28 June 2021 to 2 July 2021
Sapienza University in Rome
Europe/Rome timezone

The NIKA2 Sunyaev-Zeldovich Large Program: precise galaxy cluster physics for an accurate cluster-based cosmology

28 Jun 2021, 09:45
30m

Speaker

Laurence Perotto (LPSC - CNRS - Univ. grenoble-Alpes)

Description

Current cosmological studies based on clusters of galaxies are limited by the accuracy with which the mass of these objects can be inferred. The Sunyaev-Zel'dovich (SZ) effect is a direct probe of the thermal pressure of the Intra-Cluster Medium (ICM). When combined with X-ray data, the SZ effect can also provide a valuable measure of the mass of the galaxy clusters under the hydrostatic equilibrium assumption. With an angular resolution comparable to that of the XMM-Newton space observatory, NIKA2 will unveil the pressure distribution of the ICM and will allow the full deployment of combined SZ and X-ray methods to infer the hydrostatic mass.

The Guaranteed-Time SZ Large Program (LP-SZ) is dedicated to the high-angular resolution SZ mapping of a representative sample of 45 galaxy clusters drawn from the SZ-selected catalogues of the Planck satellite, or of the Atacama Cosmology Telescope. The LP-SZ sample spans a mass range from 3 to 11x10^{14} M_{sun} and a redshift range from 0.5 to 0.9, extending to higher redshift and lower mass the previous samples dedicated to the cluster mass calibration and universal properties estimation. The main goals of the LP-SZ are the measurement of the average radial profile of the ICM pressure up to R_500 by combining NIKA2 with Planck or ACT data, and the estimation of the scaling law between the SZ observable and the mass using NIKA2, XMM-Newton and Planck/ACT data.

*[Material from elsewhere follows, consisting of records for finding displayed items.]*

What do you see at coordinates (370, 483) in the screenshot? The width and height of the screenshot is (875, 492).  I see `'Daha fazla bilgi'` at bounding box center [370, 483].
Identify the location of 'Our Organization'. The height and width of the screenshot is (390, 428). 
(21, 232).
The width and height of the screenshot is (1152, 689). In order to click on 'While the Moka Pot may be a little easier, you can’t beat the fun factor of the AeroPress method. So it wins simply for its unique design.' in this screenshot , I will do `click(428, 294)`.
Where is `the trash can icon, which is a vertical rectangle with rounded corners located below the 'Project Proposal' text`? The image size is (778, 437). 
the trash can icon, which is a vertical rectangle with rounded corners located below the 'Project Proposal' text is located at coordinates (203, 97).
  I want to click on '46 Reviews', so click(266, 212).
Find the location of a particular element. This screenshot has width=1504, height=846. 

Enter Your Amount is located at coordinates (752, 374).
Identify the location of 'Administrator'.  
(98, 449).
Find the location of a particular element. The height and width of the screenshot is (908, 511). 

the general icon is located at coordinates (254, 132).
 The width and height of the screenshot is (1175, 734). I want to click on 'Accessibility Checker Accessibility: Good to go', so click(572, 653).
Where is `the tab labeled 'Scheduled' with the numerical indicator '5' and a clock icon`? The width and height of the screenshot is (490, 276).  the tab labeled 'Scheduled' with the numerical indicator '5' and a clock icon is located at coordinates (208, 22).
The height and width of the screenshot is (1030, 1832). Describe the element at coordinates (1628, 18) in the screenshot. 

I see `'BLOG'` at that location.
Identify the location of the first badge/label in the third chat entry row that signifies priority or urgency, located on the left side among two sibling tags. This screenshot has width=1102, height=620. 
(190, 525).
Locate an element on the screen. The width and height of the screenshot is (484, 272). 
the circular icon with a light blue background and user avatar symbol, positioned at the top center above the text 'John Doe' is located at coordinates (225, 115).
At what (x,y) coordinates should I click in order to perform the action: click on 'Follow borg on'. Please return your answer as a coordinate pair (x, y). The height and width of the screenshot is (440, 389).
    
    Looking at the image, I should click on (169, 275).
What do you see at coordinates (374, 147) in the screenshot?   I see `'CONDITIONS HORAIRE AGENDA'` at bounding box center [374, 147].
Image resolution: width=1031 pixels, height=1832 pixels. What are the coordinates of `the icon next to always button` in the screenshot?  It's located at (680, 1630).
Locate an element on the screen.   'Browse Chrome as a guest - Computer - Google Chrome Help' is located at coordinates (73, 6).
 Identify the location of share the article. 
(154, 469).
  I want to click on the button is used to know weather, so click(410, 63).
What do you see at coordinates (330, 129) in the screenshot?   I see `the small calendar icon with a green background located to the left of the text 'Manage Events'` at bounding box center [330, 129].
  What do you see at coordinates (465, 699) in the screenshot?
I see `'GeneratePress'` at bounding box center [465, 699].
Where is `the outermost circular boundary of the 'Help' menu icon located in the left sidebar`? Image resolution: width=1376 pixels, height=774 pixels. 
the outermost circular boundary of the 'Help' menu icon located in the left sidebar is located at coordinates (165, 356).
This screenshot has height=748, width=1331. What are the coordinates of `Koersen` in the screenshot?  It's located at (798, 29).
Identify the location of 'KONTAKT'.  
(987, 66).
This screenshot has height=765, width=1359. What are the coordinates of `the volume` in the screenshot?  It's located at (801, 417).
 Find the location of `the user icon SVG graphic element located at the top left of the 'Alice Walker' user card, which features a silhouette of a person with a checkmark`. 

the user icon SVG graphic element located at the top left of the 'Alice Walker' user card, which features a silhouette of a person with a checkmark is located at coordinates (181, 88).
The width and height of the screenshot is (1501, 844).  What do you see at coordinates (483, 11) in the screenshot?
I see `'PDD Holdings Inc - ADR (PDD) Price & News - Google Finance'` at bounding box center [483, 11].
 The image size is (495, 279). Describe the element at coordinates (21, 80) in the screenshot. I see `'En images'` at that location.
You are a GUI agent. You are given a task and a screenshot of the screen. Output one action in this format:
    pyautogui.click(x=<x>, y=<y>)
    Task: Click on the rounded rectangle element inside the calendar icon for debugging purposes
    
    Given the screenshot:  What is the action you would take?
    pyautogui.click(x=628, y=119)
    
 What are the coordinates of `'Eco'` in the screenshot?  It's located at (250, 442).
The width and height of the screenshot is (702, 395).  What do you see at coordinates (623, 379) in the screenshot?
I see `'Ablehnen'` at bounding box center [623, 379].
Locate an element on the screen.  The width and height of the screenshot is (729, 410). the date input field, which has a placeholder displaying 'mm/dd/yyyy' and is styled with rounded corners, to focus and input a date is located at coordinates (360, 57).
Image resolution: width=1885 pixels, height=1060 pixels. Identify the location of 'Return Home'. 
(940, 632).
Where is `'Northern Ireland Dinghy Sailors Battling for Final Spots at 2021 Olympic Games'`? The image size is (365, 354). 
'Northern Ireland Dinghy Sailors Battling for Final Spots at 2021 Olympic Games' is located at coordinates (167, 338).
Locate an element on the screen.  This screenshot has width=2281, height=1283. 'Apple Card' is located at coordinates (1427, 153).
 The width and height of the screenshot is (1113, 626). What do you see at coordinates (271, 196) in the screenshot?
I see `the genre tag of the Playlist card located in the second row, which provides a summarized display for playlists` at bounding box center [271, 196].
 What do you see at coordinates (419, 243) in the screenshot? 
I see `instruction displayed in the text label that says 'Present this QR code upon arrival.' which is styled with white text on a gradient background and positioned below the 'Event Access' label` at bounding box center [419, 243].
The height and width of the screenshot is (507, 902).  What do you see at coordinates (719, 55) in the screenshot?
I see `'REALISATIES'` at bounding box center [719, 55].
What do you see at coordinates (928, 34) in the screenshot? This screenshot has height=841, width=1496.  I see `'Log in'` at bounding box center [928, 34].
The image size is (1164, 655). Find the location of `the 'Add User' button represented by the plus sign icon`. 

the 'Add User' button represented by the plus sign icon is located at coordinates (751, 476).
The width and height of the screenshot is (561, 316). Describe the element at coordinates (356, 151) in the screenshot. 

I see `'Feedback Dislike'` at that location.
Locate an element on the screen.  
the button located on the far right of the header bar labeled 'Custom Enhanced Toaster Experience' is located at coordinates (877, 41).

Furthermore, combining LP-SZ data with existing or forthcoming public data in lensing, optical/NIR or radio domains, we will build a consistent picture of the cluster physics and further gain knowledge on the mass estimate as a function of the cluster morphology and dynamical state. In this talk, I will present the LP-SZ, the recent results obtained within this framework, the status of the observation and analysis, and the future implication for cosmology with galaxy clusters.